Pour trouver un bon film récent dans la carrière de Pierce Brosnan, il faut remonter à The Ghost Writer de Roman Polanski sorti en 2010 (ou alors brièvement dans The World’s End d’Edgar Wright). Depuis, le comédien enchaine les projets étranges, à l’image du pas très bon November Man, ou de How to Make Love Like an Englishman qui échouera le 31 juillet directement en VOD, ce qui n’est jamais bon signe.

Le voici dans le rôle principal du nouveau film de James McTeigue (V pour Vendetta) qui, s’il a bénéficié d’une sortie salles outre-Manche où Arkaron a pu le voir, débarquera directement en DVD (aïe) le 2 juillet prochain sur le vieux continent.

 

LA CRITIQUE

Survivor – Sortie en DVD le 2 juillet
Réalisé par James McTeigue
Avec Milla Jovovich, Pierce Brosnan, Angela Bassett
Une américaine chargée du contrôle des visas à l’ambassade de Londres est accusée de trahison par son propre pays. En fuite, elle doit prouver son innocence et échapper à un tueur en série implacable…

Étrange carrière que celle de James McTeigue, qui après avoir officié en tant que premier assistant réalisateur sur de nombreux films, et notamment sur la trilogie Matrix, frappe un grand coup en réalisant un premier film qui fait beaucoup parler de lui : V pour Vendetta. Depuis, mis à part son travail honorable sur les segments de Mexico et Mumbai de la série Sense8, McTeigue n’a pas été capable de donner lieu à autre chose que des séries B tantôt oubliables (L’Ombre du mal), tantôt virant sur le navet (Ninja Assassin). Et force est de constater qu’avec Survivor, l’australien s’est dépassé, mettant en boîte une série Z d’une nullité affligeante en tous points.

Écrit par Philip Shelby, dont c’est le premier scénario, le film déroule une intrigue d’espionnage pachydermique, souffrant d’une introduction malhabile qui ne cesse d’enchaîner les faux départs. Après cette exposition assez rude, l’histoire embraye sur ce qui se résume à une course poursuite entre une responsable de la sécurité en ambassade et l’un des tueurs professionnels les plus recherchés au monde (également parmi les plus incompétents).
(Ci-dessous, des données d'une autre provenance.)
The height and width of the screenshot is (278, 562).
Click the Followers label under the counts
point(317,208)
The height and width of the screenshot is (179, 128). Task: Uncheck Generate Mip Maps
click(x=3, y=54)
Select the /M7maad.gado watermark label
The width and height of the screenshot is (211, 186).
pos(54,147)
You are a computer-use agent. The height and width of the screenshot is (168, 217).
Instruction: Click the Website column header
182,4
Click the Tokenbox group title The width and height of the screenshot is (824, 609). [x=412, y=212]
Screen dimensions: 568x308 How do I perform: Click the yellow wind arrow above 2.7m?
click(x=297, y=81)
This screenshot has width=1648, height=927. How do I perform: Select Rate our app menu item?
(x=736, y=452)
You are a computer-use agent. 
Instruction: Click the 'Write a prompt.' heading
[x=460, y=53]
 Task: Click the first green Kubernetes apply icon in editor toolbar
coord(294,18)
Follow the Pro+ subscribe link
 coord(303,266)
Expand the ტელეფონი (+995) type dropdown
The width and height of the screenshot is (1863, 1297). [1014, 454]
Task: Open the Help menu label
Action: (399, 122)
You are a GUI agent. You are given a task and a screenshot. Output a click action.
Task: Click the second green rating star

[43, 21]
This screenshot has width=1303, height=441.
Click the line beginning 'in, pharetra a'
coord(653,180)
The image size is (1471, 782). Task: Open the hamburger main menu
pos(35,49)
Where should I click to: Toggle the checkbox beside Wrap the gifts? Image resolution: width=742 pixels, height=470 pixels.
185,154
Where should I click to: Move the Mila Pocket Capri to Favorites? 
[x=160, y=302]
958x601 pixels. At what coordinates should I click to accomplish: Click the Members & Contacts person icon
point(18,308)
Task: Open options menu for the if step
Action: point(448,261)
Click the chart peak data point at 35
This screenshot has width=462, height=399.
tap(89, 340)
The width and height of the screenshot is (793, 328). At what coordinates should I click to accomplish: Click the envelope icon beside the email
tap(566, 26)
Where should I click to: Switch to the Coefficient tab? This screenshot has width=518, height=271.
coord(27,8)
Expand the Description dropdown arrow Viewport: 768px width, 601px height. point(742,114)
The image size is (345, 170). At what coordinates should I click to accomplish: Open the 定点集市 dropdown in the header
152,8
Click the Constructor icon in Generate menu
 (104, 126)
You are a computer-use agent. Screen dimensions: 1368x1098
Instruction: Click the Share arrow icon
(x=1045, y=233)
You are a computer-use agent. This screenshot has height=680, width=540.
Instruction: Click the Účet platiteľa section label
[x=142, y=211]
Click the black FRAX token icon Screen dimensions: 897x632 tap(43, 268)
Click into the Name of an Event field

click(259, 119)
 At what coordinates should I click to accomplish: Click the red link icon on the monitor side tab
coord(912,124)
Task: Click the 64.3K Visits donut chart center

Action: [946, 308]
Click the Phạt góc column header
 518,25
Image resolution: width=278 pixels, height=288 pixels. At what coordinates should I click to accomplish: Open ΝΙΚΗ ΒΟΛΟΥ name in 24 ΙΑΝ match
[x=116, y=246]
Affichant un retard d’une dizaine d’années sur le genre des techno-thrillers d’espionnage, Survivor enchaîne inlassablement les non-sens consternants pour faire ramper son intrigue sur quelques mètres de plus. Pour un réalisateur qui s’obstine à intégrer de nombreux plans de caméra de surveillance sur sa protagoniste, McTeigue prouve s’il en était encore besoin qu’il utilise des techniques narratives au petit bonheur la chance, ne développant jamais de justification diégétique à de tels choix. Pire, il se tire un missile dans le pied en mettant l’accent sur la surveillance technologique envahissante, pour finalement nous présenter une suite de péripéties qui auraient été évitées avec un peu de bon sens et surtout n’importe quel code narratif propre au techno-thriller.

Mais dans Survivor, les caméras de sécurité servent uniquement de décoration. Preuve en est, tout le scénario repose sur la séquence du coup monté, durant laquelle la protagoniste s’éloigne de son lieu de travail sous l’œil des caméras, tandis que son supérieur utilise ses identifiants pour effectuer des opérations illégales sur le système informatique. Tout cela pour dire : rassurez-vous, les ambassades américaines emploient des informaticiens tellement inaptes qu’ils sont incapables de comparer deux horodatages pour vérifier qui se trouvait ou non dans le bâtiment.

Face à de tels moments de bêtise crasse, difficile de garder son sérieux lorsque de nouvelles aberrations défilent à l’écran : l’héroïne, agent gouvernemental entraîné, garde sur elle un badge-traqueur pendant la moitié du film, les terroristes veulent tuer des centaines de millions de gens pour se faire du blé, un autre fabrique une bombe parce que sa femme est morte à cause des États-Unis (tous les new-yorkais sont à blâmer, c’est bien connu), et ce grand tueur à gage invincible campé par Pierce Brosnan se tourne la moustache invisible en s’auto-congratulant au lieu de faire son boulot.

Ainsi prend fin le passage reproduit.